▶ _Data extracted from a collection_
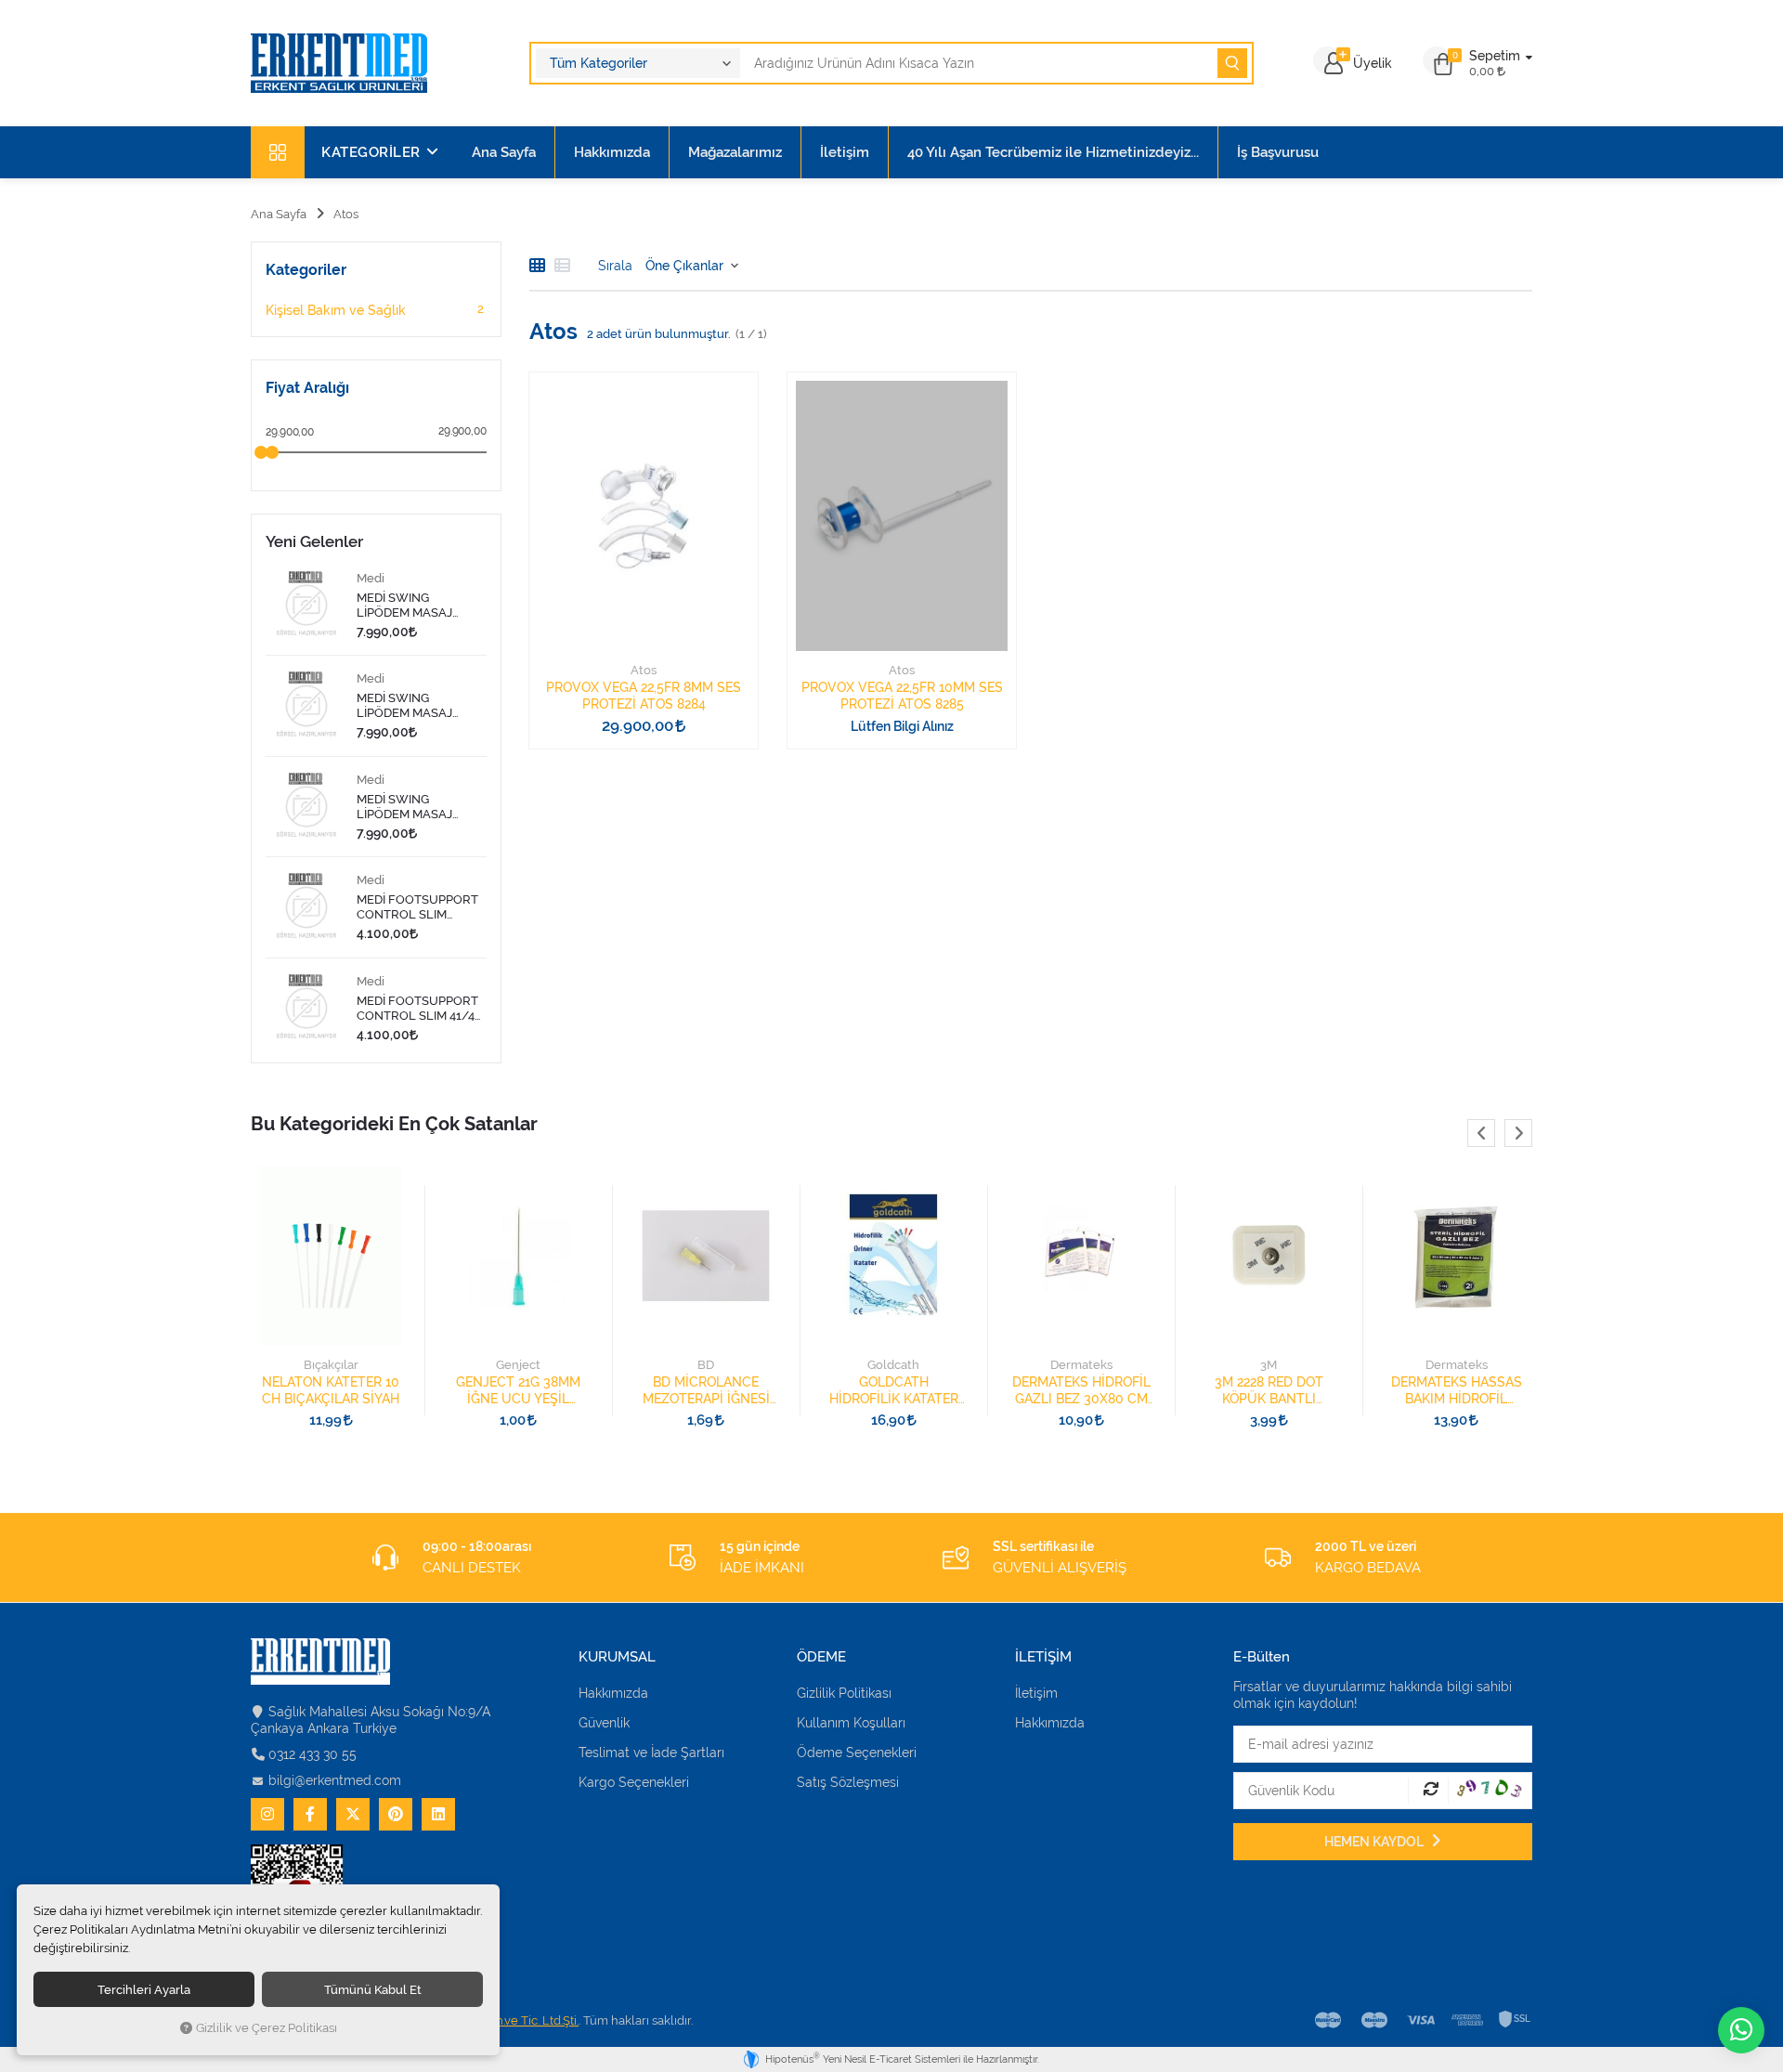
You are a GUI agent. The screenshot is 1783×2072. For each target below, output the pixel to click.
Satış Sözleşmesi (848, 1782)
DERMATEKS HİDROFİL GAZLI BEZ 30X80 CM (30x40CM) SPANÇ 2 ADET (903, 1391)
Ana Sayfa (504, 152)
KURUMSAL (617, 1657)
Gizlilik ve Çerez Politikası (266, 2028)
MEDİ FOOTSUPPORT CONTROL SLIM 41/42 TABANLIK (419, 1008)
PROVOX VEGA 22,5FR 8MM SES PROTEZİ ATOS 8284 (643, 695)
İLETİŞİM (1043, 1657)
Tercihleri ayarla (144, 1989)
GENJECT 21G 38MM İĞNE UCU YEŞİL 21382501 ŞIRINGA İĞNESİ (340, 1391)
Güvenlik (604, 1722)
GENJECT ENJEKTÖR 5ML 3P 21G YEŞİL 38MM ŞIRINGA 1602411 (1465, 1391)
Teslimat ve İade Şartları (651, 1752)
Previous (1481, 1133)
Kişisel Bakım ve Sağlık (375, 310)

▶ _TASK OBJECTIVE_
Set every record down verbatim. No pictures belong in the copy.

▶ _EXPECTED OUTPUT_
You are a GUI agent. The screenshot is 1783×2072. For each target below, output the pixel to click.
Satış Sözleşmesi (848, 1782)
DERMATEKS HİDROFİL GAZLI BEZ 30X80 CM (30x40CM) SPANÇ 2 ADET (903, 1391)
Ana Sayfa (504, 152)
KURUMSAL (617, 1657)
Gizlilik ve Çerez Politikası (266, 2028)
MEDİ FOOTSUPPORT CONTROL SLIM 41/42 TABANLIK (419, 1008)
PROVOX VEGA 22,5FR 8MM SES PROTEZİ ATOS 8284 (643, 695)
İLETİŞİM (1043, 1657)
Tercihleri ayarla (144, 1989)
GENJECT 21G 38MM İĞNE UCU YEŞİL 21382501 ŞIRINGA İĞNESİ (340, 1391)
Güvenlik (604, 1722)
GENJECT ENJEKTÖR 5ML 3P 21G YEŞİL 38MM ŞIRINGA 1602411 (1465, 1391)
Teslimat ve İade Şartları (651, 1752)
Previous (1481, 1133)
Kişisel Bakım ve Sağlık (375, 310)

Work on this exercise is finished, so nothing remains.